The ukvsconvert.py program imports entries structured in a dictionary-type key/value format and converts the entries to JSON, BibTeX, Markdown, or HTML. Currently, there are two ordered list formatting options for exporting HTML format using the --html2 argument. An optional "--title" argument is included so that the user may designate the title of the page; this is only used when the --html option is selected. An optional "--startyear,--endyear" argument is available to allow the user to sort articles by a specify a range of years.
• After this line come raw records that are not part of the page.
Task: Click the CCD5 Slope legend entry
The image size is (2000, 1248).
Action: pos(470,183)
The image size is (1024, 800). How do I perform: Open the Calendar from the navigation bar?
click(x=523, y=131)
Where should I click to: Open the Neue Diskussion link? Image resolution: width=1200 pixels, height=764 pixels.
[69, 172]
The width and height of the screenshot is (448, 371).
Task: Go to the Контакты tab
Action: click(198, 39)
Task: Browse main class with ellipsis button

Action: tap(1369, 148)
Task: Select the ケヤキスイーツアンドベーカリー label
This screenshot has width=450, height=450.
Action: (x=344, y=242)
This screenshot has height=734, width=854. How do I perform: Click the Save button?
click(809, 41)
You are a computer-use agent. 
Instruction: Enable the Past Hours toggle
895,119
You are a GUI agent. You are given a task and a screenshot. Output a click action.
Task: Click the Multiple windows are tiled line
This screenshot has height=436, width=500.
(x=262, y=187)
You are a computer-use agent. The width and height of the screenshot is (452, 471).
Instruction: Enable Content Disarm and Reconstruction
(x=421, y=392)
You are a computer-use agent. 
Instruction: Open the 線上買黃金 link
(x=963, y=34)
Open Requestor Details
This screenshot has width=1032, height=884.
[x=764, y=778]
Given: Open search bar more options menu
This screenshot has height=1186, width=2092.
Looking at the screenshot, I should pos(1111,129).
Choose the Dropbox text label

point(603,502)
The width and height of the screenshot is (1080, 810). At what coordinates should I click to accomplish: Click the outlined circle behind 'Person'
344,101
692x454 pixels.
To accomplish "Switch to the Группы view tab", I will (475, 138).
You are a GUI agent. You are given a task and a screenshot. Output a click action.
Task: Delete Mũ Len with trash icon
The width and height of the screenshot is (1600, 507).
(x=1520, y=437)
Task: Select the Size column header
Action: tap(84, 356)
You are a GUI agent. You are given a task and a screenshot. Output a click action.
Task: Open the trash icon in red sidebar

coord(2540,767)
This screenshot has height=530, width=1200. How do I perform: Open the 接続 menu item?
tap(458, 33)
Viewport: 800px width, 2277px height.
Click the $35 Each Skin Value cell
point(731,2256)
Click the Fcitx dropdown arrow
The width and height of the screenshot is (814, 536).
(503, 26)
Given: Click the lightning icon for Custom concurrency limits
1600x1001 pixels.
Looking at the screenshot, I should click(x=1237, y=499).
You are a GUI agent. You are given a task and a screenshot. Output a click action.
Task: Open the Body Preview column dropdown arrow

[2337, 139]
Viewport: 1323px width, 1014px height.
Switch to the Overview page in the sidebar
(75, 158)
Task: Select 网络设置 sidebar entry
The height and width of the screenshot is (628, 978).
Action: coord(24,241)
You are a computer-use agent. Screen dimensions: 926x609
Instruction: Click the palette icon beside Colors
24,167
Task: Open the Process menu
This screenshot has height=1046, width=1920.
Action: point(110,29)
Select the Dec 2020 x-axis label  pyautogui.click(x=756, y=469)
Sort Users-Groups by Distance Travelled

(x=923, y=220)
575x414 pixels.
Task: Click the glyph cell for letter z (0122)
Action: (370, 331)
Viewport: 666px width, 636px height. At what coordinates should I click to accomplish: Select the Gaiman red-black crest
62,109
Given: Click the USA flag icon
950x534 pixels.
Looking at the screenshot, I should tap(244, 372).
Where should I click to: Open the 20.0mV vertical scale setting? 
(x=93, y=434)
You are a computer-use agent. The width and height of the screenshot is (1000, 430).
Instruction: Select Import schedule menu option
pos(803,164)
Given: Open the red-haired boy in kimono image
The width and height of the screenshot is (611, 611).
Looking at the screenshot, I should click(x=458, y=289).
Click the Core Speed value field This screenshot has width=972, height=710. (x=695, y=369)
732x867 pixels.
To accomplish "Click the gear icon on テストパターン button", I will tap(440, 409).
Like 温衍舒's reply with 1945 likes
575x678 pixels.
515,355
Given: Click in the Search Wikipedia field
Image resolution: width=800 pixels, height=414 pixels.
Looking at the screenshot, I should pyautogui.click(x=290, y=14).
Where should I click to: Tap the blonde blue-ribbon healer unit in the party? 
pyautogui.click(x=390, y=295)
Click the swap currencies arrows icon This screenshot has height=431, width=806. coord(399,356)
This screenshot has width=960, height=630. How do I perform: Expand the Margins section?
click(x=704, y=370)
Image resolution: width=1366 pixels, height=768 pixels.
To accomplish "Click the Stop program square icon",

The results are pipelined to a file specified by the user.
- JSON format:
$ ./ukvsconvert.py --json comprehensive.ukvs > results.json
- BibTeX format:
$ ./ukvsconvert.py --bibtex comprehensive.ukvs > results.bib
- Markdown format:
$ ./ukvsconvert.py --md --title "Article Results" comprehensive.ukvs > Merged_Results.md
- HTML format:
$ ./ukvsconvert.py --html --title "Article Results" comprehensive.ukvs > results.html
Articles may be sorted by a specified range of years using the command line argument --startyear, --endyear:
./ukvsconvert.py --html --startyear "2010" --endyear "2021" --title "Article Results" comprehensive.ukvs > all.html
Specifying only a start or end year will give you the remaining results when an argument is missing:
./ukvsconvert.py --html --startyear "2010" --title "Article Results" comprehensive.ukvs > all.html
Articles may be formatted into different list types such as one list(1), lists separated by year(all), or no list(none) by using the command line argument --list:
./ukvsconvert.py --html --startyear "2010" --endyear "2021" --list=all --title "Article Results" comprehensive.ukvs > all.html
- The completely merged HTML file can be found here.
The Scholar Groups toolkit scrapes Google Scholar, a service we do not control and which could change tomorrow.